### Exercise task
Count the lines in the entries below that contain the string "page", treating uppercase and lowercase as different, and reply with the number alone.

»»

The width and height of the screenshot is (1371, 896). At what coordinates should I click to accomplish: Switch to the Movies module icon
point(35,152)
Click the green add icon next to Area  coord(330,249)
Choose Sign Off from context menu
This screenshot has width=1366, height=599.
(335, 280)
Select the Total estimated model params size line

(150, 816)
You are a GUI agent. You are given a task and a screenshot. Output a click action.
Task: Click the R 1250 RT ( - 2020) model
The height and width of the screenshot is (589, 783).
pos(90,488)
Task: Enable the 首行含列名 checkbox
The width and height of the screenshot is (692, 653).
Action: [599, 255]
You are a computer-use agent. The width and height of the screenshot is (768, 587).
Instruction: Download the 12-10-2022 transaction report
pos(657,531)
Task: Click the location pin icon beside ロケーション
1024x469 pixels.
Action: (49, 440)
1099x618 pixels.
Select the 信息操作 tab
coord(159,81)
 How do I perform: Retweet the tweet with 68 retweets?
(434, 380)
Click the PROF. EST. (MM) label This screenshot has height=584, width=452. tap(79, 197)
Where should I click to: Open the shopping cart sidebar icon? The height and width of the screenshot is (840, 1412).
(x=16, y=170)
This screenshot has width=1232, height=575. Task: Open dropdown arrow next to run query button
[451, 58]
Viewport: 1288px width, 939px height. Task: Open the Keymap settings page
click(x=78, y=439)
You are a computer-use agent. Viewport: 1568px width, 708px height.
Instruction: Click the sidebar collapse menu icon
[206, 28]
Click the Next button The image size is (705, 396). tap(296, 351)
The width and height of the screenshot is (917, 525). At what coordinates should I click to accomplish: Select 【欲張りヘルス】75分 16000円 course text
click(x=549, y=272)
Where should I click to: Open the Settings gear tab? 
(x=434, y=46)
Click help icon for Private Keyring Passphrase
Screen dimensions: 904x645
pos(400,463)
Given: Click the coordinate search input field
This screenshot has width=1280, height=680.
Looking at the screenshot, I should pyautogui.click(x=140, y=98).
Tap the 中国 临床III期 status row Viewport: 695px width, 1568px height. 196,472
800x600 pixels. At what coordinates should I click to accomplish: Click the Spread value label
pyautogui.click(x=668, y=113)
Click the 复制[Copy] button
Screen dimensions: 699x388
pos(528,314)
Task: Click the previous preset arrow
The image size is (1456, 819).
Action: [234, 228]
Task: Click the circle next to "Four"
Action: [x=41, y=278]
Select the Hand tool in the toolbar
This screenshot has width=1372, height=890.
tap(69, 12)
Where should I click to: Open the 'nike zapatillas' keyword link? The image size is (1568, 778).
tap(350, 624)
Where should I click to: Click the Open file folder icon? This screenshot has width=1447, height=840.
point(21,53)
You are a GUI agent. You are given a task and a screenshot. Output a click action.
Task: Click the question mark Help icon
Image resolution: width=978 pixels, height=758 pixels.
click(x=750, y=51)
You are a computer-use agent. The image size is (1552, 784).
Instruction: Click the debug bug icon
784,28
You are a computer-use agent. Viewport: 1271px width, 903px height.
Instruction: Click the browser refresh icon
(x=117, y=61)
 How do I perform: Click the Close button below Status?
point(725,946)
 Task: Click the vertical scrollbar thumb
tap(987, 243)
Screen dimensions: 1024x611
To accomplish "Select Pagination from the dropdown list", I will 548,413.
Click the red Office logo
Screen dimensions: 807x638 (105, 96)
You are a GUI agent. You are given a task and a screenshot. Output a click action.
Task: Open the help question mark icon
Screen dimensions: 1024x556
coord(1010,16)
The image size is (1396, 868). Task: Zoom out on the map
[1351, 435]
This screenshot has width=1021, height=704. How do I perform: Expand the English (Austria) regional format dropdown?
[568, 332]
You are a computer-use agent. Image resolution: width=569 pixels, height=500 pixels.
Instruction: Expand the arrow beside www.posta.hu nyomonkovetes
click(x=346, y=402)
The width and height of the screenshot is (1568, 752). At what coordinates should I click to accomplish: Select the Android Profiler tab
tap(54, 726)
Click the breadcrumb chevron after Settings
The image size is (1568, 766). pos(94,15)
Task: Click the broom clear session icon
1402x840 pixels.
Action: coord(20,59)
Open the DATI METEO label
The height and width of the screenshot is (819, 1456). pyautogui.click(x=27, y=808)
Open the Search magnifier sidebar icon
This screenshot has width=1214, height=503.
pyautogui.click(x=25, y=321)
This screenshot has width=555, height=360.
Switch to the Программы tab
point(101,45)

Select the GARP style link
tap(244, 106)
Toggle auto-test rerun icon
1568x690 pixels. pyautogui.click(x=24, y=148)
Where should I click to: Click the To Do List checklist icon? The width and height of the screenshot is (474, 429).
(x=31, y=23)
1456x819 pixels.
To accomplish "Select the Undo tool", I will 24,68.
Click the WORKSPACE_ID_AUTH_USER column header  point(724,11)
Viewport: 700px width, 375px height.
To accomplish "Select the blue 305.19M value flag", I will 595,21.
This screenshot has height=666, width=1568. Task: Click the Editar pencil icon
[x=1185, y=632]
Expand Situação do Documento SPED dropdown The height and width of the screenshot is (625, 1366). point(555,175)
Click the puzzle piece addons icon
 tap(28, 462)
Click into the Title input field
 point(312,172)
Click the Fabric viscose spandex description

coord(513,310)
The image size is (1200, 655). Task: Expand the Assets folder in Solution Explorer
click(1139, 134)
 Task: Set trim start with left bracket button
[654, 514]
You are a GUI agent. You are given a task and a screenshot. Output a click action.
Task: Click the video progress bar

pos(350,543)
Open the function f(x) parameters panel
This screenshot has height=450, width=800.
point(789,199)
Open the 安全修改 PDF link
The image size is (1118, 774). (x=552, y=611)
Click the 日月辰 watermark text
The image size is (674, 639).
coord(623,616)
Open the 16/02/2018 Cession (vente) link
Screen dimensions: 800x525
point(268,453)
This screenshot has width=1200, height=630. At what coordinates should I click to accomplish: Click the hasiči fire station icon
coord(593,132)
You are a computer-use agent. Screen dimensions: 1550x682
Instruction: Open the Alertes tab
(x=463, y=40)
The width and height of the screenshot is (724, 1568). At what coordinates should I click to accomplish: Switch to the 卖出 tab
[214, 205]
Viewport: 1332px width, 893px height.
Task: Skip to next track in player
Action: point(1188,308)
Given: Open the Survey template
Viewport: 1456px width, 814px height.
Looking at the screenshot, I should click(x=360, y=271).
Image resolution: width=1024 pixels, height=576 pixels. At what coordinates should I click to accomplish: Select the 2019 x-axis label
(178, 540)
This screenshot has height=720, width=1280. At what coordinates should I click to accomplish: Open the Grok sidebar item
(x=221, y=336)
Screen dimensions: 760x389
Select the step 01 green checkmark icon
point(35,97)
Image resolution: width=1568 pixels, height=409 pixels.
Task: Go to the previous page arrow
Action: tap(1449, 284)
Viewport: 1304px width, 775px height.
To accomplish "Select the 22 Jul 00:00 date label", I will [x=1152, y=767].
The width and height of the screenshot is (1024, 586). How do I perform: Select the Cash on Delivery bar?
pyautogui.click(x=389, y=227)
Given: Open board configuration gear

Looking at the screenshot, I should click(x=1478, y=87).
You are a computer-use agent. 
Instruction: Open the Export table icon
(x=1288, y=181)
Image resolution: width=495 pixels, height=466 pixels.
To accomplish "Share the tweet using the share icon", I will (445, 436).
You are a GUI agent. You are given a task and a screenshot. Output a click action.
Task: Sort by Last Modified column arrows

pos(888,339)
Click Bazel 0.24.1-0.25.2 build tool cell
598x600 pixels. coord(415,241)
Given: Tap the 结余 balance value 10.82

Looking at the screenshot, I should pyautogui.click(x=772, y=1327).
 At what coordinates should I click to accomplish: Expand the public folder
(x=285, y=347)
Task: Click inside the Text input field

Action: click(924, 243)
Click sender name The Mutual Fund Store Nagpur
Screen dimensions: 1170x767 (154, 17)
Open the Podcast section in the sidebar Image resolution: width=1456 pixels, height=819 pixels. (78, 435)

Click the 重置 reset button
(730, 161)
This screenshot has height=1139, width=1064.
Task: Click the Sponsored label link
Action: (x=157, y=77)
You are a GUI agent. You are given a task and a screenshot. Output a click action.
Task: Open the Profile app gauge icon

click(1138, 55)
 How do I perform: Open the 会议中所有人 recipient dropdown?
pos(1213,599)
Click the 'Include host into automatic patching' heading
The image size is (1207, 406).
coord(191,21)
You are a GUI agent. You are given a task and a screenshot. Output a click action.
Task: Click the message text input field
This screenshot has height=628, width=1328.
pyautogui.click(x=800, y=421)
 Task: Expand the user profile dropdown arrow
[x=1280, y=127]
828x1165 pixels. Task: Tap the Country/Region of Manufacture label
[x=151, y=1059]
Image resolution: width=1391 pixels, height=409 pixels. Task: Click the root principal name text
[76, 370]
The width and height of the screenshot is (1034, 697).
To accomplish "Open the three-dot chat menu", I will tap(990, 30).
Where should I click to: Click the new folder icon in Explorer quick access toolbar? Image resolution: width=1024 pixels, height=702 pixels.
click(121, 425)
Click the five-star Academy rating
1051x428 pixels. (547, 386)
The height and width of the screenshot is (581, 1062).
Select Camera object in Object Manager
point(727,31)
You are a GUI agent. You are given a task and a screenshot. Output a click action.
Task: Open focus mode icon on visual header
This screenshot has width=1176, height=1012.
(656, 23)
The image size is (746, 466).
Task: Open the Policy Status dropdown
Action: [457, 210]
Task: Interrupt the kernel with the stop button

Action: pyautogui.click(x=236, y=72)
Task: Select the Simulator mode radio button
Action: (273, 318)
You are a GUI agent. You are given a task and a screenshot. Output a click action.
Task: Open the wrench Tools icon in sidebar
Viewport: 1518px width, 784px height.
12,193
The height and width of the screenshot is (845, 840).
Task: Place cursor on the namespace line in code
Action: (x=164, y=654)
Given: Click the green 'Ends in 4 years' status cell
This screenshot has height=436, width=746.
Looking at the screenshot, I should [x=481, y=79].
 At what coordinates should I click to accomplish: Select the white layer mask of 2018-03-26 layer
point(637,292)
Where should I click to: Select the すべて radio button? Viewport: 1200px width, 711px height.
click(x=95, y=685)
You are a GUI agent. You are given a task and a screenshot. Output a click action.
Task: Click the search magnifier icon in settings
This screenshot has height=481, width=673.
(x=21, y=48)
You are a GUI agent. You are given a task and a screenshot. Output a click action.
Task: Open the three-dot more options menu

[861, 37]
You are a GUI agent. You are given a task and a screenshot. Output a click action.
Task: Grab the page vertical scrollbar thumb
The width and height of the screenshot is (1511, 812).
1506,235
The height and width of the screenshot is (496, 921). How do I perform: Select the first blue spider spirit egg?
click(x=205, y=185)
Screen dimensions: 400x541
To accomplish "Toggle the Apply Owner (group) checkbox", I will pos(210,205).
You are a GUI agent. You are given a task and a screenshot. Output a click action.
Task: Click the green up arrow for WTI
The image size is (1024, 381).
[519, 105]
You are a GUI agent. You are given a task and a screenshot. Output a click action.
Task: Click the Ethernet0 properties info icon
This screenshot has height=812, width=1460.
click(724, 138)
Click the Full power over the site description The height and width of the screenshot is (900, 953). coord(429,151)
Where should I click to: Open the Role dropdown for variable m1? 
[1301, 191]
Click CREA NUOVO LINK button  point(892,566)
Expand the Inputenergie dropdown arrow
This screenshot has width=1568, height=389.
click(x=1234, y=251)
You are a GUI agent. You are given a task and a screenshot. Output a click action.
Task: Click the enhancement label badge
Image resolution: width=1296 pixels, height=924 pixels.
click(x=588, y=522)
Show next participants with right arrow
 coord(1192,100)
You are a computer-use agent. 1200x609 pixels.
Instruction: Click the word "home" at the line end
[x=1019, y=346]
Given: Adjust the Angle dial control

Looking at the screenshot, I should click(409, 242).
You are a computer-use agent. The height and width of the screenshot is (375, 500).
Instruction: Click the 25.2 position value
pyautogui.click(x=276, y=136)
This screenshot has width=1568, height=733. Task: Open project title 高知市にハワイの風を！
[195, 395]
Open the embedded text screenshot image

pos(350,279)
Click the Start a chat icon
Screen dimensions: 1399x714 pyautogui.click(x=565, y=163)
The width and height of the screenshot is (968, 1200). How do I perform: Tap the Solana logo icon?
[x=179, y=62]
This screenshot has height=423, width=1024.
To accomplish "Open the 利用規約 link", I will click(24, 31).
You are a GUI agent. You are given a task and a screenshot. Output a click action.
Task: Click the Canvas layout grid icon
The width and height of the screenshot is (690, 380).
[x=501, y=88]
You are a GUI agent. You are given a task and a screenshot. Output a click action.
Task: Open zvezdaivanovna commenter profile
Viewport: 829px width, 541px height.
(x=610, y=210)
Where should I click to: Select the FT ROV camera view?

««

### Exercise solution
3